On the first Saturday of every month, my drag mother Glamamore and I invite one lucky person to the stage at Powerhouse Bar in SoMa for a full-fantasy drag makeover at the club night we call Powerblouse. Over the past two and a half years we've made a very thoughtful effort to choose people that have either never done drag or have no intention of ever doing drag in the future. In other words, these future baby-queen daughters will require little or no work in the wild blue yonder, because they probably aren't going to take it on as a career and won't be needing our services on a regular basis.

Glama and I plot all month long. We go back and forth on the new queen's name, the color of the wig, and the style of the dress. Then we have to consider their features and how that will translate into a most glamorous beat. Some guys I've never seen without a beard!

The transformation happens live on the makeshift stage at Powerhouse. We paint for about an hour and then take our new baby backstage to get into costume. They are introduced and pushed onto the stage to perform for the very first time.

### Data shown
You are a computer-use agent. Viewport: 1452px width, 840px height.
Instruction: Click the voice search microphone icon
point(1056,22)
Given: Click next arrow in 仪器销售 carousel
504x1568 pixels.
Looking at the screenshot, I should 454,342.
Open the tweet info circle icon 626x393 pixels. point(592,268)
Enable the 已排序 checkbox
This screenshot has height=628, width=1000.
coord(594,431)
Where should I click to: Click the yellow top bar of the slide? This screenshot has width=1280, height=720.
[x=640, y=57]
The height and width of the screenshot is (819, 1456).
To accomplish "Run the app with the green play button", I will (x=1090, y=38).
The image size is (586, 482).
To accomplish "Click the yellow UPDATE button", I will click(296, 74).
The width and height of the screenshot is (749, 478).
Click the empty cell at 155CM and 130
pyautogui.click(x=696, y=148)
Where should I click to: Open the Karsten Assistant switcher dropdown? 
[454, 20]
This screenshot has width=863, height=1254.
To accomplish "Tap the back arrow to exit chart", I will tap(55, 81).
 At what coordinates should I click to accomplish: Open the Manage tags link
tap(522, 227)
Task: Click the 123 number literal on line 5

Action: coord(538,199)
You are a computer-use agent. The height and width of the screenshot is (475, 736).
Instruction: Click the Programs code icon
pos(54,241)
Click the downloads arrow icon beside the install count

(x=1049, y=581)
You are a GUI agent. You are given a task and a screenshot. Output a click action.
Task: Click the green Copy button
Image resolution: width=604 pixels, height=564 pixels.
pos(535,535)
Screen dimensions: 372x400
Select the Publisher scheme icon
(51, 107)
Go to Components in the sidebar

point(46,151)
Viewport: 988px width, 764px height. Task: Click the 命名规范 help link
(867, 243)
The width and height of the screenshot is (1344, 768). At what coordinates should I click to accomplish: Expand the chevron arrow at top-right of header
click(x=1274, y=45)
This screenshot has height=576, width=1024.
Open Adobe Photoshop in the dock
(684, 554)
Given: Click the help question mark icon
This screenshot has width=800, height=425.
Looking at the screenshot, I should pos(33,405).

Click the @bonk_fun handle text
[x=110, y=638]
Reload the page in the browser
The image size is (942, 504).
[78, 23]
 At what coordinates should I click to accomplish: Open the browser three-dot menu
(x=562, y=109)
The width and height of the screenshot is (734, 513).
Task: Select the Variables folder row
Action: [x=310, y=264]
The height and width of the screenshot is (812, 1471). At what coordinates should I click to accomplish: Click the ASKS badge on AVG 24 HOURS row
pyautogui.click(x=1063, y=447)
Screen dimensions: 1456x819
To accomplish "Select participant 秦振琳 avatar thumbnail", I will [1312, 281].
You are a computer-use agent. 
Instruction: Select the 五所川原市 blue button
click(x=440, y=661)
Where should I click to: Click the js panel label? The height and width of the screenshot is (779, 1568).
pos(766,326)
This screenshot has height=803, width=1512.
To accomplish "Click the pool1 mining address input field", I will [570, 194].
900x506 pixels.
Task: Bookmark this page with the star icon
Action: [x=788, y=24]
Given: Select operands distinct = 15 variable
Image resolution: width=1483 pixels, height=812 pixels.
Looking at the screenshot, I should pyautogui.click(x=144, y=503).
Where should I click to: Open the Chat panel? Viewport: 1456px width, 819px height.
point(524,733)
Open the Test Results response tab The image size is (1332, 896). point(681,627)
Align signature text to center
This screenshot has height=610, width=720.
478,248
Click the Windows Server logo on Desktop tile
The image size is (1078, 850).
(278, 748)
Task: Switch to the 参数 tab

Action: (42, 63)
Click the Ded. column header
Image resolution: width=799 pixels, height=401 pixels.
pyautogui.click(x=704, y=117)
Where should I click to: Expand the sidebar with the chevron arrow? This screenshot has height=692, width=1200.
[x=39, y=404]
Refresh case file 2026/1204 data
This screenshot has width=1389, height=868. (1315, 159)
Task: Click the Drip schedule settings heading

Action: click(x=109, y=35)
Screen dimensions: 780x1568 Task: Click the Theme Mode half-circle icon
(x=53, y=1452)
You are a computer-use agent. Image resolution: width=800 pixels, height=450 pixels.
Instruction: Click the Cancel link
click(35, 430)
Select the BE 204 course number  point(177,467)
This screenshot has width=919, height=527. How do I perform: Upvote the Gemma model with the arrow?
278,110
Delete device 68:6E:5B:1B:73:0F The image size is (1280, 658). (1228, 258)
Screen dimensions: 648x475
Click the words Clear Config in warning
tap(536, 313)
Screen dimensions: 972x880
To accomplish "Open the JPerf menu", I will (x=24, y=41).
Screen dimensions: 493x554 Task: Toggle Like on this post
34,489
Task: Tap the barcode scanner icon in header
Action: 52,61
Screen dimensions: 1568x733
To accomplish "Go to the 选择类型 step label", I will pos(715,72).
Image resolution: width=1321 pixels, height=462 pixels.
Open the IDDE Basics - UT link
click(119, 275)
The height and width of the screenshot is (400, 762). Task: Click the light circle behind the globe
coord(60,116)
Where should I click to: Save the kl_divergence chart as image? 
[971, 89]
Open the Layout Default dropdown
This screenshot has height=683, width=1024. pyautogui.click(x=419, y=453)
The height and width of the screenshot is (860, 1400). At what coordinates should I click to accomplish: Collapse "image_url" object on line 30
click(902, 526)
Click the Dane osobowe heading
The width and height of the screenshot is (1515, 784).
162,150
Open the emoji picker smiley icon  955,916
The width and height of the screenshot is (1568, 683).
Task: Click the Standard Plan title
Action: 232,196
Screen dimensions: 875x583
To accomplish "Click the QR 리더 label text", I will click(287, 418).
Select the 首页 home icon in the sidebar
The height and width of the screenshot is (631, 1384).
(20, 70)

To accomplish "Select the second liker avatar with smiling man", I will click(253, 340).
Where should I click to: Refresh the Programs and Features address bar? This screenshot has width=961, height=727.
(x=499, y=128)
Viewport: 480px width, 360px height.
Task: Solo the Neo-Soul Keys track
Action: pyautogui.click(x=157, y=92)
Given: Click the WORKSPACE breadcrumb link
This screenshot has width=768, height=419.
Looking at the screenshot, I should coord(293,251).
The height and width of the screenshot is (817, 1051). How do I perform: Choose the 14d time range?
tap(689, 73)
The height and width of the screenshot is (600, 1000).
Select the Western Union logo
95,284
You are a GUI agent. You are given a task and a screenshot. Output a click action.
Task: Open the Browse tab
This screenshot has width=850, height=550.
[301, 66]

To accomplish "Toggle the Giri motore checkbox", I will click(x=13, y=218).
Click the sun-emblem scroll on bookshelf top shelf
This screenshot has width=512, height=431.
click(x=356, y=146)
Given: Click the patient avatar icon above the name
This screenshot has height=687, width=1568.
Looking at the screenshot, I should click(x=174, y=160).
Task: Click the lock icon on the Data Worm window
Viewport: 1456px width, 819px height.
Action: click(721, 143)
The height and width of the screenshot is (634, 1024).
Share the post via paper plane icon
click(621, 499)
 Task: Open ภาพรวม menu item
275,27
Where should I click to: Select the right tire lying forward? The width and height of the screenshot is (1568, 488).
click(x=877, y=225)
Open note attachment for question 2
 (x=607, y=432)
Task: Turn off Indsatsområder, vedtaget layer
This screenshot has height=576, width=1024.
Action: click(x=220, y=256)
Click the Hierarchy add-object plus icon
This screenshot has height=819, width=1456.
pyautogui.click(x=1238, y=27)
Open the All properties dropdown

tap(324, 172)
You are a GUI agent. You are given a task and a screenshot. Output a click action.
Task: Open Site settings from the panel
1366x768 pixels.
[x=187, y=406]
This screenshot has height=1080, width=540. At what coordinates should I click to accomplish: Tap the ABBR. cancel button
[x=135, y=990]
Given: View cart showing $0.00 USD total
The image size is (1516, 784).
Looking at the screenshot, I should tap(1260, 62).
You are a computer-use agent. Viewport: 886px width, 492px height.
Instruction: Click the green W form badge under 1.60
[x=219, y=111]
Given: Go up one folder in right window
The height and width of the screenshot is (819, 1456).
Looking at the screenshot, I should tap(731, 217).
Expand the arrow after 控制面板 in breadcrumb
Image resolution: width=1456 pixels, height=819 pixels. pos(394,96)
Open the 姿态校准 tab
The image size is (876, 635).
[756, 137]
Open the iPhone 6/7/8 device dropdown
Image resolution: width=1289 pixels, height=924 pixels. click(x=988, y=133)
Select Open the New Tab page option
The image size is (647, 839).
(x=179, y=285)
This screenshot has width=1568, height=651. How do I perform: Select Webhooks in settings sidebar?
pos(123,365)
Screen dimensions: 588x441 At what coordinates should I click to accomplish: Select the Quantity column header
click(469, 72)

### Task requirements
1/ Copy the drag makeover passage between "Glama and I" and "without a beard!", inclusive, swapping "beard" for "mustache".
2/ Repeat the entries exactly, from the line holding "Select Open the New Tab page option" through the end of the entries, inclusive.
The drag makeover passage and the entries are unrelated to each other.

### Answers to the exercises
1/
Glama and I plot all month long. We go back and forth on the new queen's name, the color of the wig, and the style of the dress. Then we have to consider their features and how that will translate into a most glamorous beat. Some guys I've never seen without a mustache!

2/
Select Open the New Tab page option
The image size is (647, 839).
(x=179, y=285)
This screenshot has width=1568, height=651. How do I perform: Select Webhooks in settings sidebar?
pos(123,365)
Screen dimensions: 588x441 At what coordinates should I click to accomplish: Select the Quantity column header
click(469, 72)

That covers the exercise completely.